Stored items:
'''
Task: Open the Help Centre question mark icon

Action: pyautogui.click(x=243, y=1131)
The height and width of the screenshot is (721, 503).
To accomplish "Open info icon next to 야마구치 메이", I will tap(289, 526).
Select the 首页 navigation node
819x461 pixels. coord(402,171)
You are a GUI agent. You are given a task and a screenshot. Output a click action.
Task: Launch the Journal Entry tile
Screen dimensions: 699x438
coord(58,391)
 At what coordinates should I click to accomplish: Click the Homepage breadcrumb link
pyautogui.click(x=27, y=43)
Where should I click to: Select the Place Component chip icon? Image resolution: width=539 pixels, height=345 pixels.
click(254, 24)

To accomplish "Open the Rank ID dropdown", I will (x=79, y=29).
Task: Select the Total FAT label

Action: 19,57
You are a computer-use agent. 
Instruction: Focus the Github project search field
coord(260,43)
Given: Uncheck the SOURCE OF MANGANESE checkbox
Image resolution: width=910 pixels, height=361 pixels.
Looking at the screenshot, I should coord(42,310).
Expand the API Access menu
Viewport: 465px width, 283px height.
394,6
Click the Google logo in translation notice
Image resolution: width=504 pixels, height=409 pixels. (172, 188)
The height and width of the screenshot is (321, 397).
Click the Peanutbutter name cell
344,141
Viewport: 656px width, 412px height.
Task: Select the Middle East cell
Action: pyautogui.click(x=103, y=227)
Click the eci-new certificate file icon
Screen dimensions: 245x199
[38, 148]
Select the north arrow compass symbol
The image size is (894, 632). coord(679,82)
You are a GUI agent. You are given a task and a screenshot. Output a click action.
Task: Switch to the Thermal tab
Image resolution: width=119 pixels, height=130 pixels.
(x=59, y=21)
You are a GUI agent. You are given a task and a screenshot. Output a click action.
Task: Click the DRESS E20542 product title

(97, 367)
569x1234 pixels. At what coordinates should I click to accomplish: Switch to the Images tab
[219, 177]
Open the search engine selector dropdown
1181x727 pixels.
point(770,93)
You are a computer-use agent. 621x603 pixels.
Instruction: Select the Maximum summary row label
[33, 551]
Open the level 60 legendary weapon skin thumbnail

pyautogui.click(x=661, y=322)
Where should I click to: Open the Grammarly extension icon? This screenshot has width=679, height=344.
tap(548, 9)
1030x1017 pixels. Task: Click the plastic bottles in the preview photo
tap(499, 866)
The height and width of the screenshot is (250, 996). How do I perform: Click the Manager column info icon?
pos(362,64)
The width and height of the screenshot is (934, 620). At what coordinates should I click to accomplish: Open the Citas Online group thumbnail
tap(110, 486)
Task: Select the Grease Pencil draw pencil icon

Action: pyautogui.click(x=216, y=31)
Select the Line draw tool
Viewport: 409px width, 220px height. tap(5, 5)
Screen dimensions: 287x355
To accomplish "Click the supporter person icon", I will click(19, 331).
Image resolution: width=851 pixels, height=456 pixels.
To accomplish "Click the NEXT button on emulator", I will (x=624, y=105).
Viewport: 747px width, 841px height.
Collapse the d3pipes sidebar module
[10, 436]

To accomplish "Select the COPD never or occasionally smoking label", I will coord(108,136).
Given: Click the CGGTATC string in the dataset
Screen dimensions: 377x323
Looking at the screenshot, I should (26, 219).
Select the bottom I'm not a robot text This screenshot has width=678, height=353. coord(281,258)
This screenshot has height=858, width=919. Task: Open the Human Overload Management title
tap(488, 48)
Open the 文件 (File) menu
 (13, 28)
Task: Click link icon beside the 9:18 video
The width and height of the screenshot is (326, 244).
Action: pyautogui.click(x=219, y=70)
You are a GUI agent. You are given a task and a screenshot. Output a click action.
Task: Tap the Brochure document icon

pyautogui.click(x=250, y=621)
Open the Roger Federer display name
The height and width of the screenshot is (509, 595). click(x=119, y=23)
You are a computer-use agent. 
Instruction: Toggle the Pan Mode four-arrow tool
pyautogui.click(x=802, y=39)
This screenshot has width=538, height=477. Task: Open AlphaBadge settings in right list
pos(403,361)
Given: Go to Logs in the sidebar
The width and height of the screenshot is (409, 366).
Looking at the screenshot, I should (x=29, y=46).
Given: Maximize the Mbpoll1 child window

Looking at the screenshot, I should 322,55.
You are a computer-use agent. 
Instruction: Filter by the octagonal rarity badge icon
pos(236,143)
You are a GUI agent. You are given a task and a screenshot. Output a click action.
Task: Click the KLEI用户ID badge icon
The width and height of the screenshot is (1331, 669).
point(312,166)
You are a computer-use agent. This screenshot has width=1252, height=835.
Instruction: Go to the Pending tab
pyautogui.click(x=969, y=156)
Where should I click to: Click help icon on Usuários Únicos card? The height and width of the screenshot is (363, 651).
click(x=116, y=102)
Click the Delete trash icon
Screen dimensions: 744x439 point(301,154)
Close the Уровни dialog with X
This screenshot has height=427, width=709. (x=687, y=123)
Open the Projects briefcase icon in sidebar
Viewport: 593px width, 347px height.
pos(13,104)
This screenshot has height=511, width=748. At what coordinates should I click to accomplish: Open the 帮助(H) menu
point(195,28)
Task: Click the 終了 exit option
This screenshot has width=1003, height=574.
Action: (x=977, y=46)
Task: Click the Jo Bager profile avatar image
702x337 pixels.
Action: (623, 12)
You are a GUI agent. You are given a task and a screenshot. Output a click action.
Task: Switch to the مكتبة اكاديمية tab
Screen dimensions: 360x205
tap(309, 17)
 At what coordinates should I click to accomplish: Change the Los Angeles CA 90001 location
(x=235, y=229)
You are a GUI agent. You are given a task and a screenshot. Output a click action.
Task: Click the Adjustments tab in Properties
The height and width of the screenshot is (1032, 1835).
'''
THE PROBLEM = Could you print the lines of the records above from the one containing "Task: Click the Adjustments tab in Properties" through the last, exactly and with no additions?

ANSWER =
Task: Click the Adjustments tab in Properties
The height and width of the screenshot is (1032, 1835).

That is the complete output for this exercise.